There is really no need to count these calories at all, as your body will naturally, and gently, increase its HEC (hunger, energy and craving) signals allowing you to adjust your intake without much thought.
Studies show that more than half of pregnant moms gain more weight than is required for their pregnancy, and subject themselves to metabolic issues like gestational diabetes along the way. Most expert resources give the following guidelines related to pregnancy weight gain:
Underweight pre-pregnancy – BMI of less than 18.5 should gain 28-40 pounds
Normal weight pre-pregnancy – BMI of 18.5-24.9 should gain 25-35 pounds
Overweight pre-pregnancy – BMI of more than 25 should gain 15-25 pounds
The idea is to let the baby gain most of the weight while the mother increases enough fat and resources to sustain long-term breastfeeding. It is the combination of enough, but not too much fat gain, and breastfeeding that is such a powerful metabolic reset for women.
Every woman will be different, but my clinical experience has been that women following an ELEL based exercise approach (adjusting food intake up as their HEC dictates), do wonderful during and after pregnancy.
Remember, the ELEL approach is one where walking is done daily to tolerable levels, and weight training is done 2-3 times per week. Pregnancy is not the time to start exercising like crazy if you have not been, but it is also not the time to stop if you have been. It is imperative you talk to your physician about your particular case.

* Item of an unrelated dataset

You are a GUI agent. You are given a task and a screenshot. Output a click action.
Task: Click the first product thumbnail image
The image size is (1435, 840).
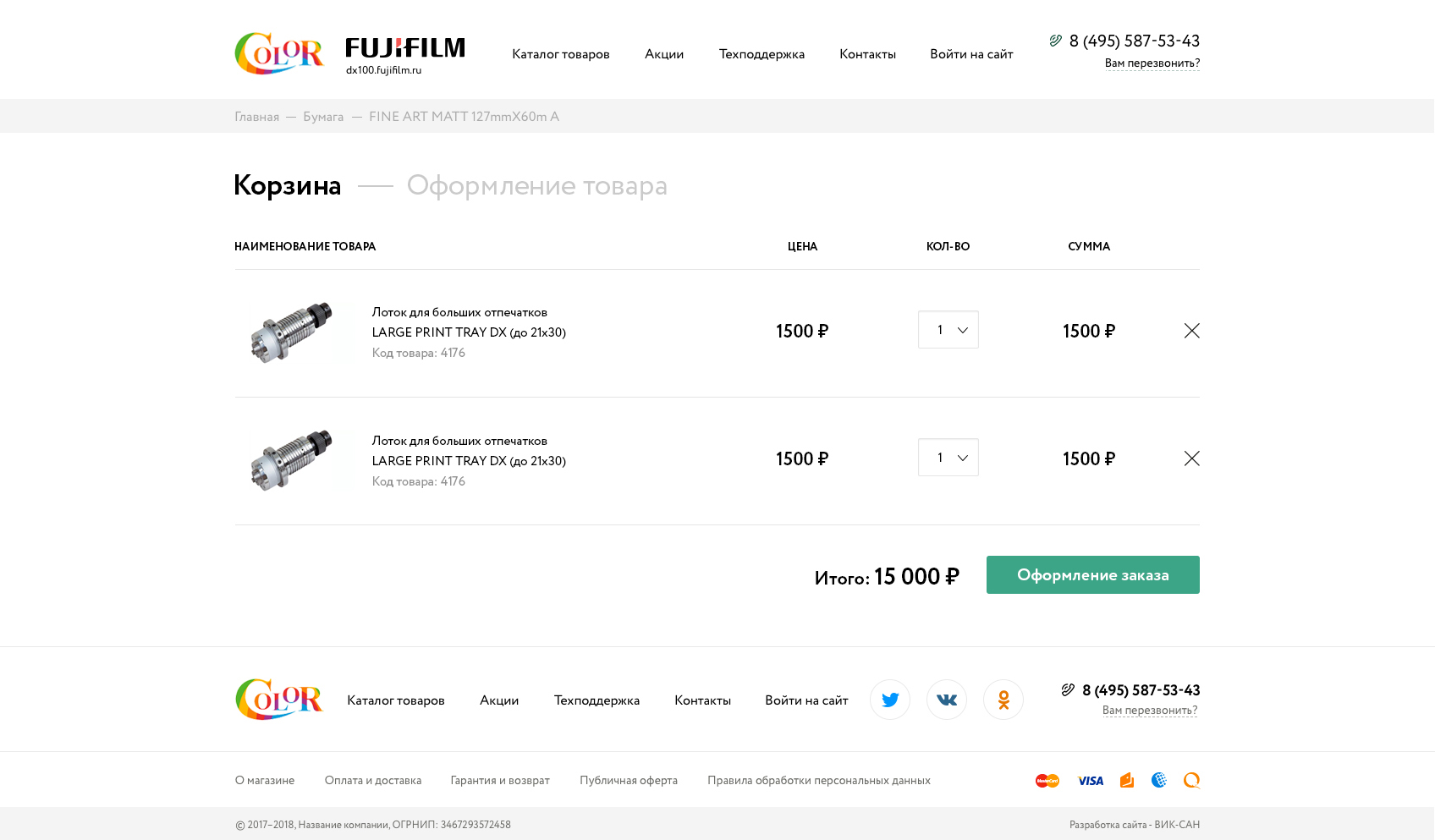click(294, 332)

Most new research on pregnancy and exercise shows we may have gotten a little too carried away with telling women to “take it easy,” especially when that message is combined with “eat for two.”
The real message should be: listen to your body, keep yourself healthy/happy and support your growing baby. Focus on body composition goals after you give birth. Doing things intelligently during pregnancy allows for an easier process.
Assuming you stayed active during pregnancy and ate sensibly to supply your baby all it required, your metabolism will be primed for a metabolic reset.
It is important to understand two points here. First, this metabolic reset is contingent on breast-feeding for at least six months, but longer is probably better (i.e. 9-24 months). Next, it is important to understand that breastfeeding will slow weight loss in the short-term but significantly accelerate fat loss later.
Research tells us that women who choose to bottle-feed lose weight a little faster than their breastfeeding counterparts, but after about three months, are quickly surpassed by breastfeeding moms. Most importantly, breast-feeders are shown to have leaner bodies, especially bellies and thighs, at all time points after roughly six months and these changes last.
The change a woman’s body goes through when she first starts breastfeeding is part of the reason these “after” body changes happen. Lactation requires a higher calorie intake, and your HEC responses (hunger, energy and cravings) will naturally dictate this.
During this time, the insulin resistance and glucose intolerance sustained during pregnancy reduces, but prolactin levels rise, and this hormone can slow fat release a bit while lactating. All of this is beneficial and healing to the metabolism, if you give it time and patience.
Easing out of an ELEL based lifestyle to a more EMEM approach 3-6 months postpartum, and then cycling the two approaches thereafter works incredibly well.